In another context, the drop would be calamitous. Here, it’s just sort of to be expected. In recently released earnings, Microsoft saw a 21% year over year decline in its Xbox/gaming revenue, thanks to a tough comparison to a Fortnite-fueled previous year and a whopping 43% decline in hardware sales, informed both by lower prices and lower volume. Again, that would be bad news in other circumstances, but this is the rhythm of the video game industry, and it’s to be expected. We’re here in the twilight of the PS4 and Xbox One, and we can expect sales to slow considerably as people prepare for the Xbox Series X and PlayStation 5.
Sony, too, cut its revenue forecasts late last year as it expected lower sales for PlayStation 4. It’s just the way that these long cycles go: Microsoft and Sony are slowly ramping up the hype train, and doing so requires telling us just how much more powerful the PlayStation 5 and Xbox Series X will be when compared to the old machines. Nobody is really saving their money up for a console that’s going to be old news, if not quite obsolete, in a few months.

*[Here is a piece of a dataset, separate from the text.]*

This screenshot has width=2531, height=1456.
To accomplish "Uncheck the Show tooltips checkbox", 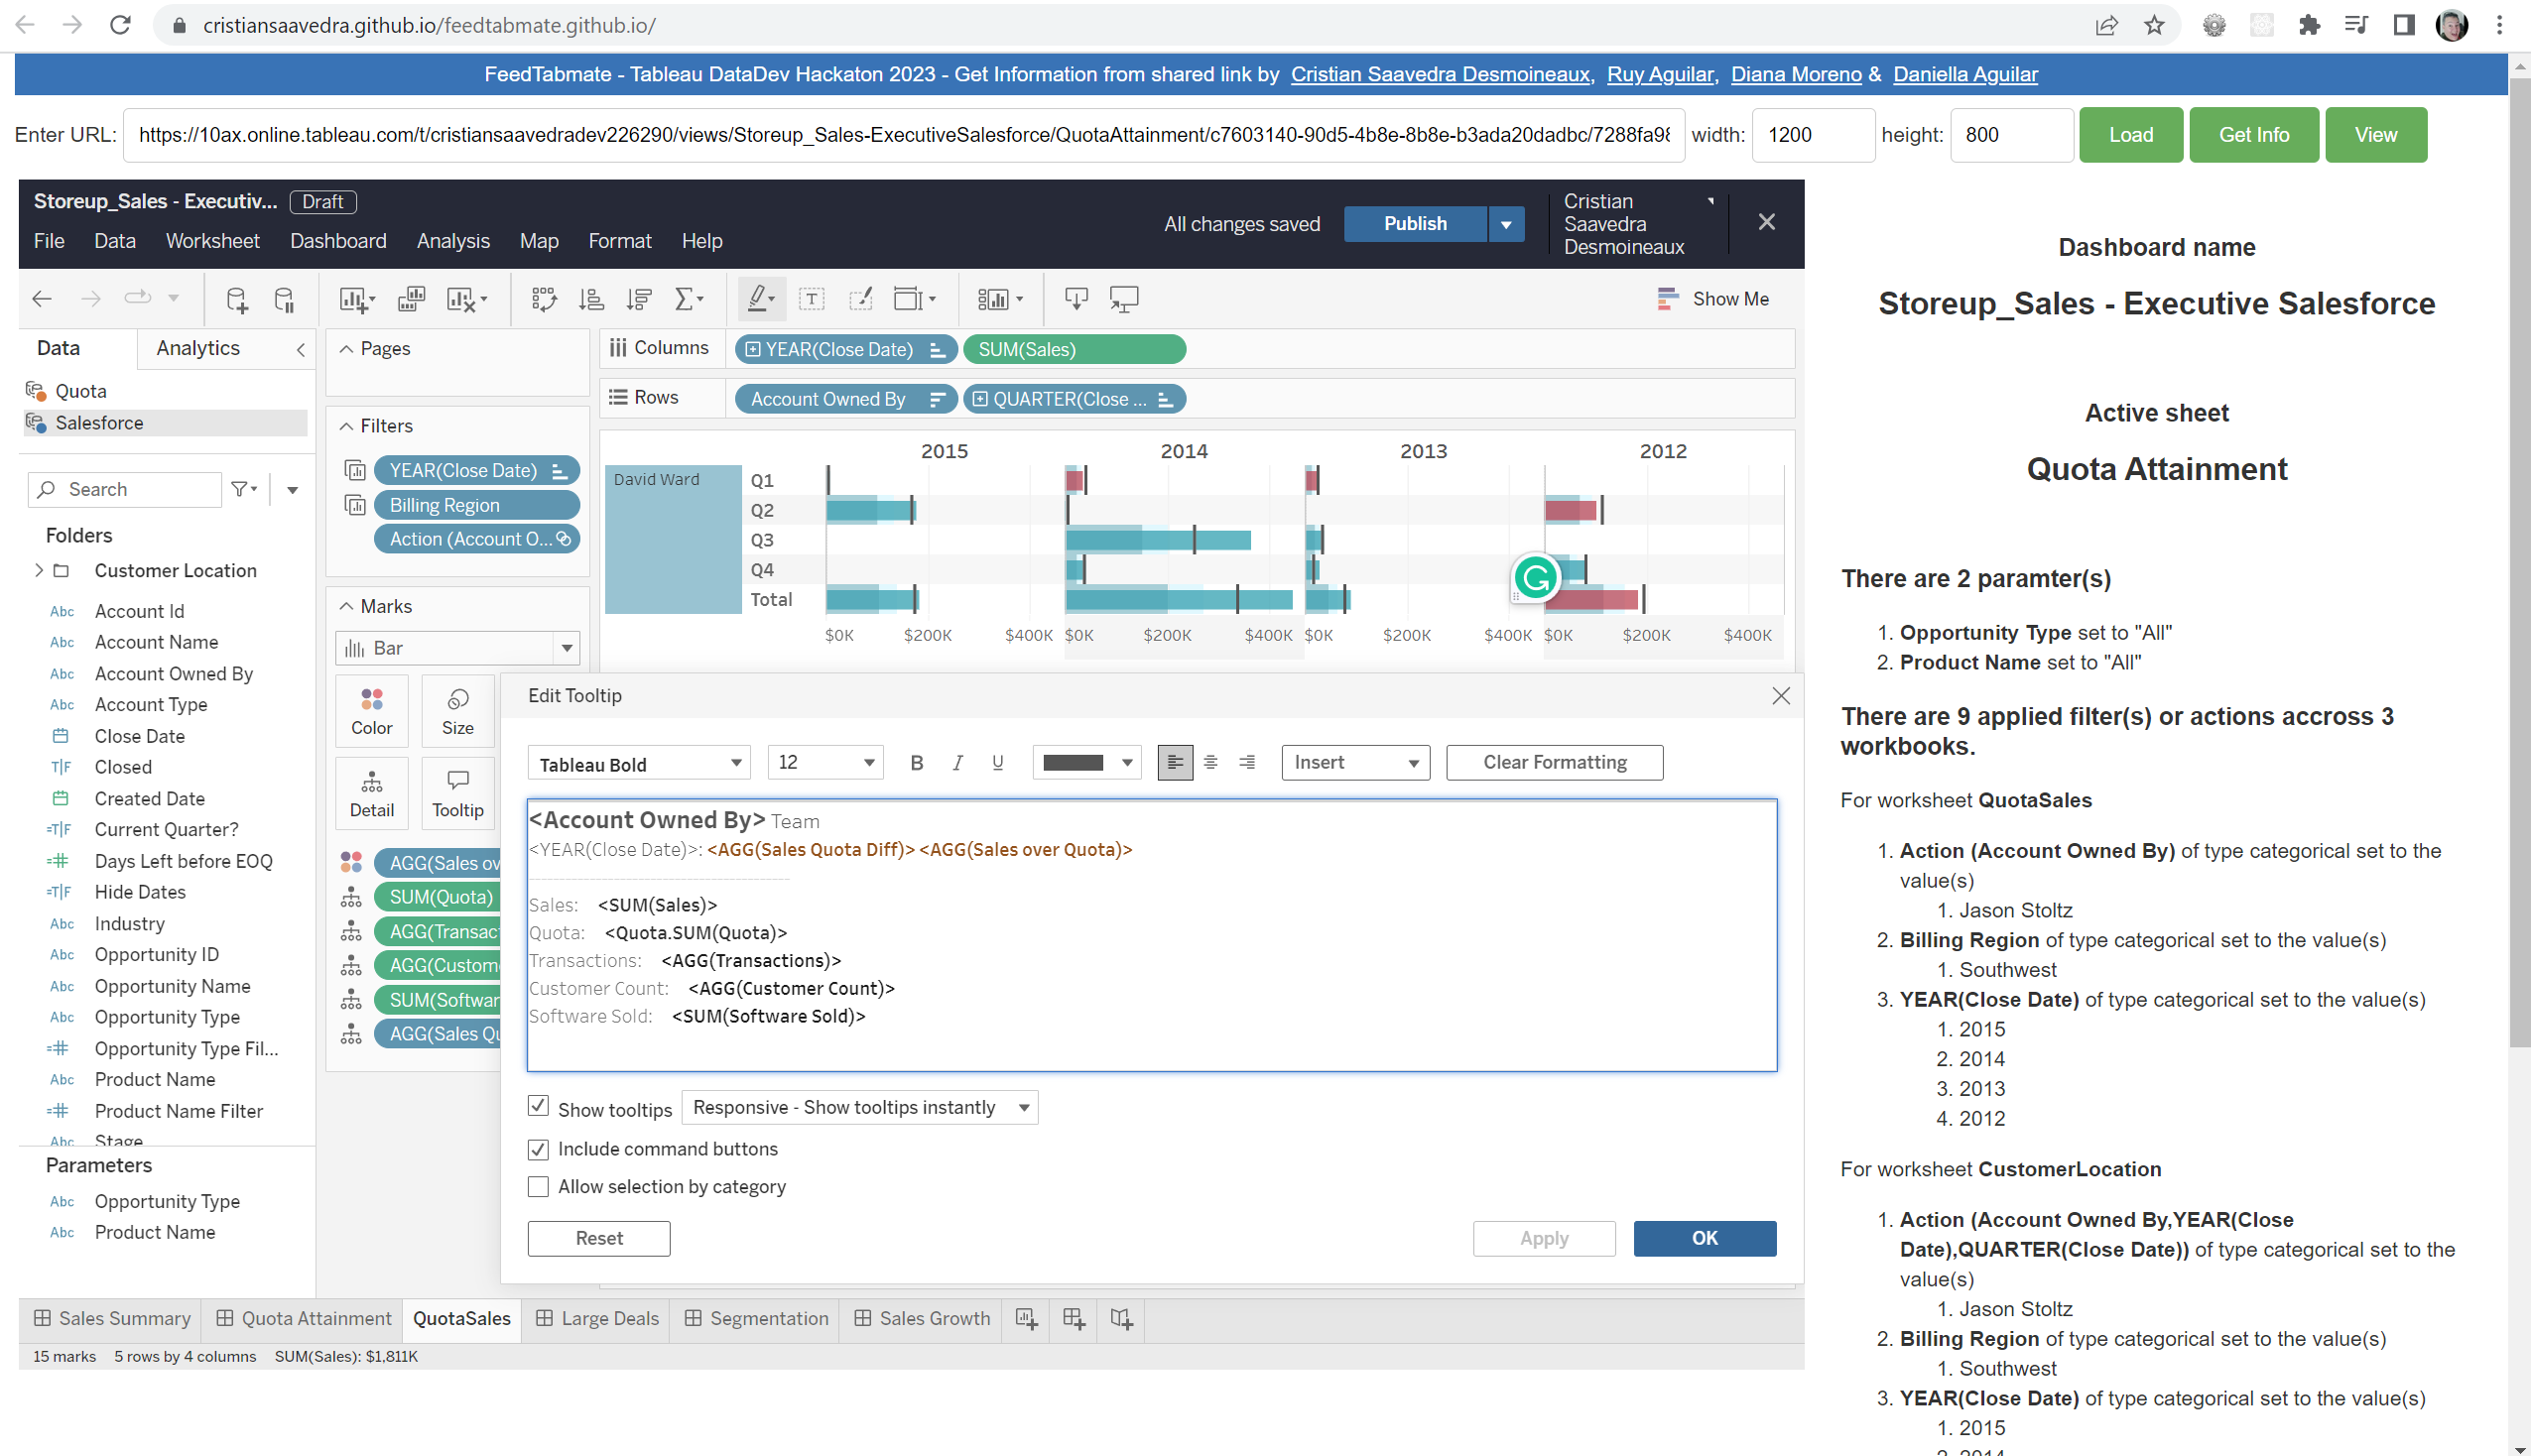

The PS4 still has a big year ahead of it where software is concerned: The Last of Us Part 2 is one of the most-anticipated exclusives of the generation, and Ghosts of Tsushima isn’t all that far behind. Unlike, say, Spider-Man, however, those are games aimed square at a traditional gaming market, and I have to imagine that most fans of Last of Us Part 2 developer Naughty Dog already have a PS4. I expect both of them to sell well among PS4’s more than 100 million strong install base, but I wouldn’t expect either to drive a huge amount of hardware sales.
Xbox is in deeper hibernation, however: it’s big exclusive this year will be Halo Infinite, positioned as a cross-gen launch title for the Series X instead of a swan song like The Last of Us Part 2.
So expect Xbox and PlayStation sales to continue to decline until Xbox Series X and PlayStation 5 arrive during the holidays to pick up the torch.